Superphysics Superphysics
Chapter 11

Conclusion

by Adam Smith Icon
6 minutes  • 1148 words

255 Every improvement in the society’s circumstances tends to directly or indirectly=

  • raise the real rent of land, and
  • increase the landlord’s real wealth.

256 The extension of improvement and cultivation raises it directly. The landlord’s share of the produce increases with the increase of the produce.

257 That rise in the real price of the rude produce of land is first the effect of extended improvement and cultivation.

It is afterwards the cause of the improvement being further extended, For example, the rise in cattle prices raises land rent directly in a greater proportion. The real value of the landlord’s share rises with the real value of the produce.

His share to the whole produce rises with the rise of the real value of the produce. After the rise in the real value of produce, the produce will require no more labour to collect it than before. Fewer labour will be enough to replace the stock which employs that labour, with ordinary profit.

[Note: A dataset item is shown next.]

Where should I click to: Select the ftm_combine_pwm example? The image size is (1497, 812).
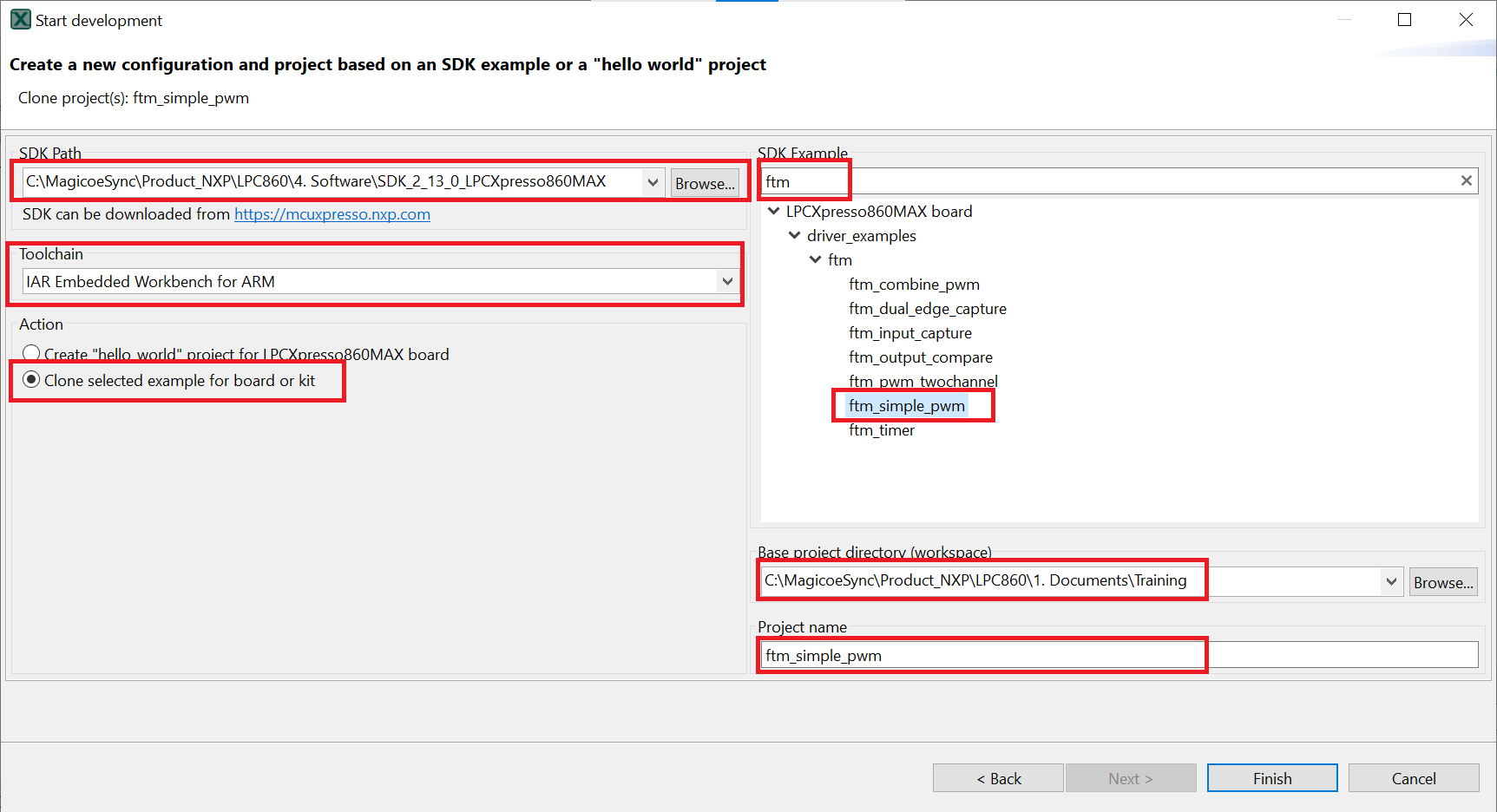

More labour consequently must belong to the landlord.

258 The increase in productivity directly reduces the real price of manufactures.

It indirectly raises the real rent of land. The landlord exchanges his excess rude produce for manufactured produce. Whatever reduces the real price of manufactures, raises the real price of the rude produce. An equal quantity of rude produce becomes equal to more manufactured produce. The landlord can then buy more things.

259 Every increase in the real wealth of the society, every increase in the quantity of useful labour employed within it, tends indirectly to raise the real rent of land.

A certain proportion of this labour naturally goes to the land. More men and cattle are employed in cultivation. This increases its produce which then increases its rent. 260The real rent of land and the real wealth of the landlord is all reduced by=

The fall in the real price of rude produce The neglect of cultivation and improvement of land The rise in the real price of manufactures from the decay of manufacturing art and industry The decline of the real wealth of society The Three Orders of People 261 The national annual produce of every country naturally divides itself into rent, wages, and profits.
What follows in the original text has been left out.